The Middle East Film & Comic Con (MEFCC) was an absolute thrilling experience for me. I missed it last year so I can’t compare it to how the 1st convention was. Being into this craze for years, imagine my happiness that the anime and manga genre is finally being recognized in the Middle East.

I’ve been an avid fan since the early nineties. While girls talked about makeup and the  latest designers, I was playing videogames and ordering anime and manga online. I recall how difficult it was to find titles, to browse freely, and find Emirati fans like myself so we can discuss our findings and share the fun.

Today, I get ecstatic when I look around me. At the mall, there are bookstores that carry latest manga titles, stores that carry merchandise, and video stores that are selling shows. It excites me to be part of this. It’s still different than any other country as this fandom has just emerged in the last few of years (maybe around 10 years). We’re still way behind in defining the craze.

Back to MEFCC now, let me begin by discussing the crazy drive to get there and the long hour drive to actually get to the premise. My advice is, you either get a good friend to drop you to it or get a cab. It was so not worth waiting in the car for a long period of time and missing out on spending that time at the convention.
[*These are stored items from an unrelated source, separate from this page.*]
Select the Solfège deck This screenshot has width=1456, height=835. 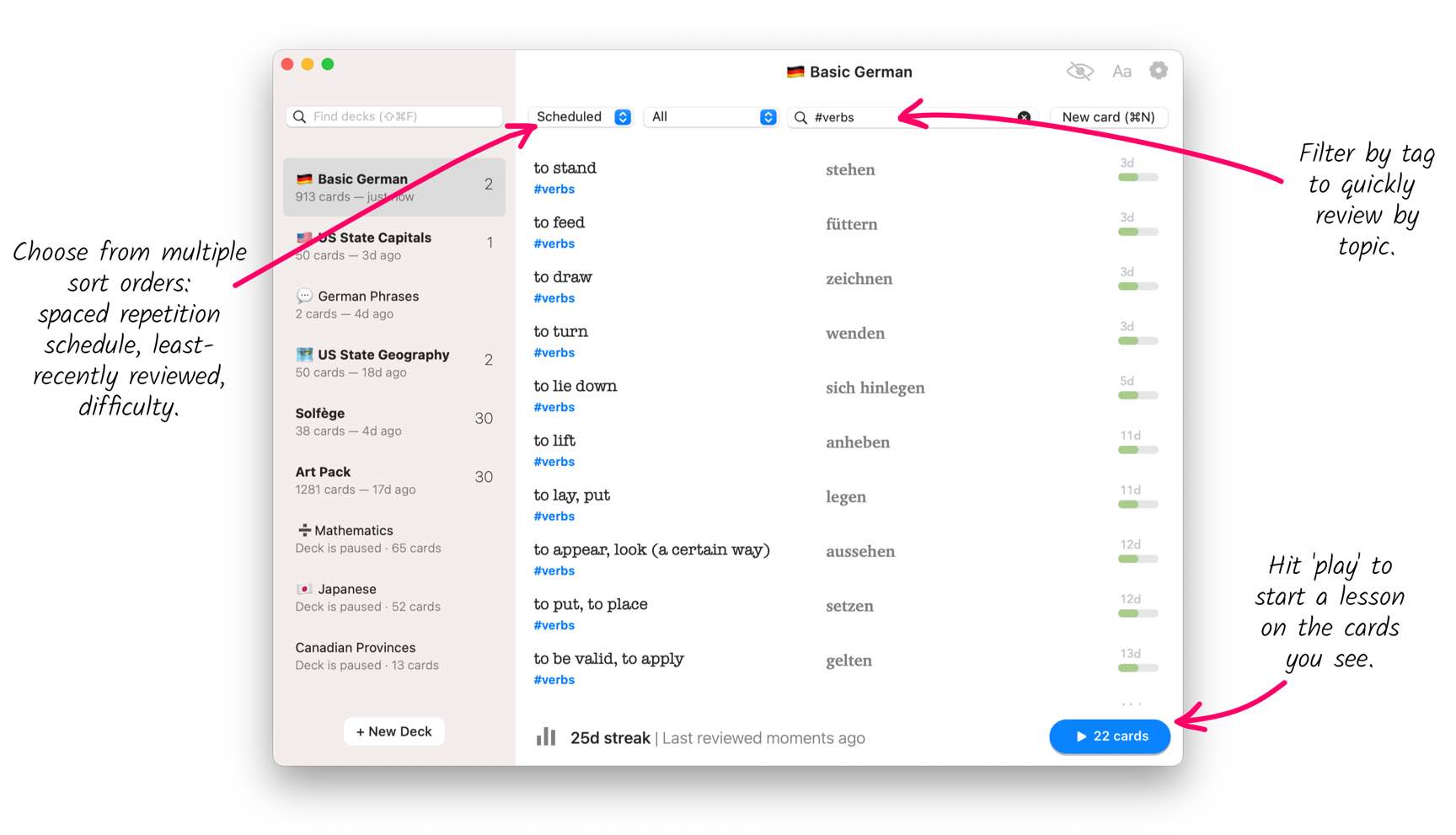click(393, 421)
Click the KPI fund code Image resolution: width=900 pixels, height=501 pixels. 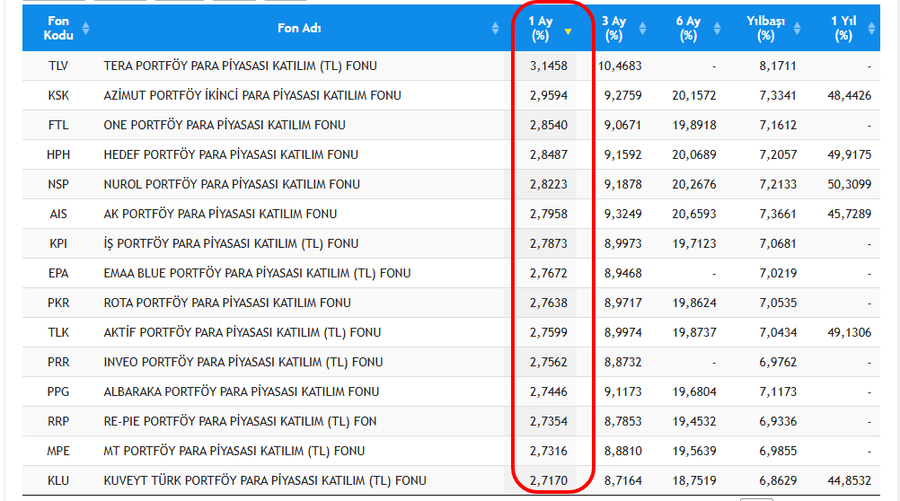pos(58,243)
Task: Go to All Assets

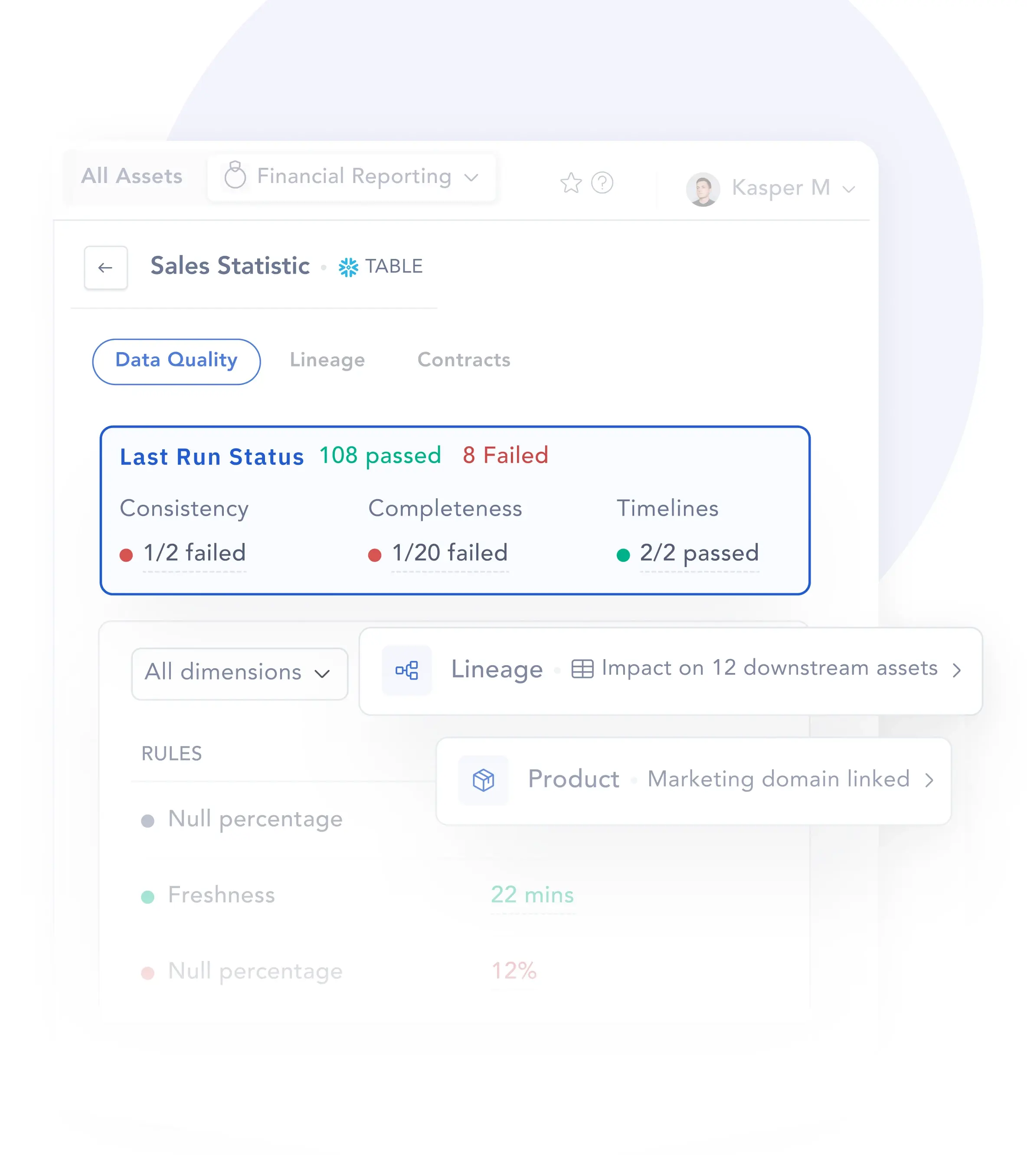Action: [x=132, y=176]
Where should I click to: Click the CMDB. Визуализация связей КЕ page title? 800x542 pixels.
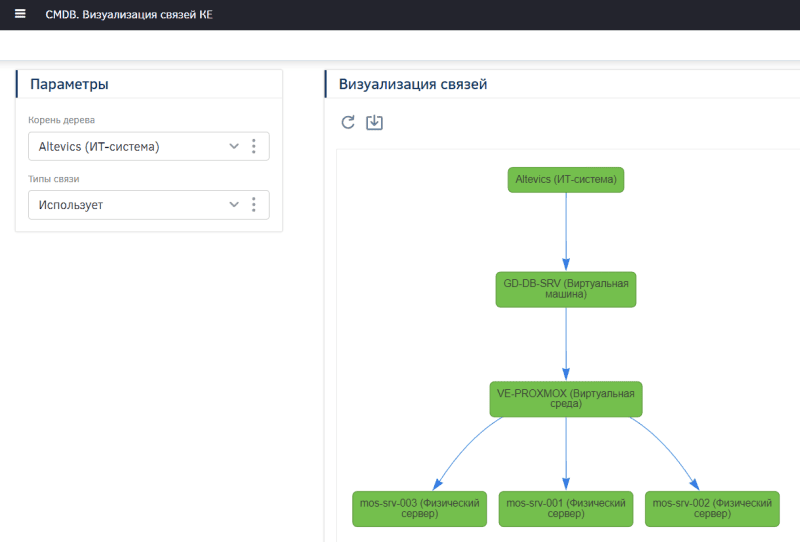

Finally as I got there, I began seeing the crazy fandom. First, I witnessed Kratos (God of War) making his way through the crowd to get to the entrance. Then you could see mini Spiderman, Batman, Mario, and Luigi jumping all over the place (so cute!).

As soon as you entered the ground floor hallway, you could see merchandise all over the place. Again, I remembered the days where I would do anything to get my hands on any type of merchandise that has my favorite character on it. At MEFCC, you could get anything.

Making my way to the first floor, it was time to check out the talents. There were a couple of Mangaka (manga artists) friends that I was on the lookout for. I wanted to meet them personally as I was their fan since the beginning. It’s amazing to be with someone from the beginning and watch them progress throughout the years.

As I looked for my friends, I was astounded by what was in front of me. There were rows and rows of talent (and mostly Emirati’s). Cartoon sketches, portraits, mangas, and abstracts were displayed everywhere. Merchandise of specific local artists were being sold (funky ones). I found calendars, plushies (stuffed toys), pillows, notebooks, posters, pens, etc. The creativity kept getting more innovative and crazier as I made my way through the crowd.

For a minute, I thought to myself, am I really in Dubai? Where was this craziness ten years ago when I was searching for it? I finally found my friends and bought my specially signed copy of their manga’s and I’m proud to say that they were both in Arabic.

I could go on for pages about how much fun I had but I’m at a word limit here. I haven’t even covered the videogames section but I’ll leave that for another place and time. I’m definitely not missing next year’s convention.

Any of you been there? What did you like best? Do share with us.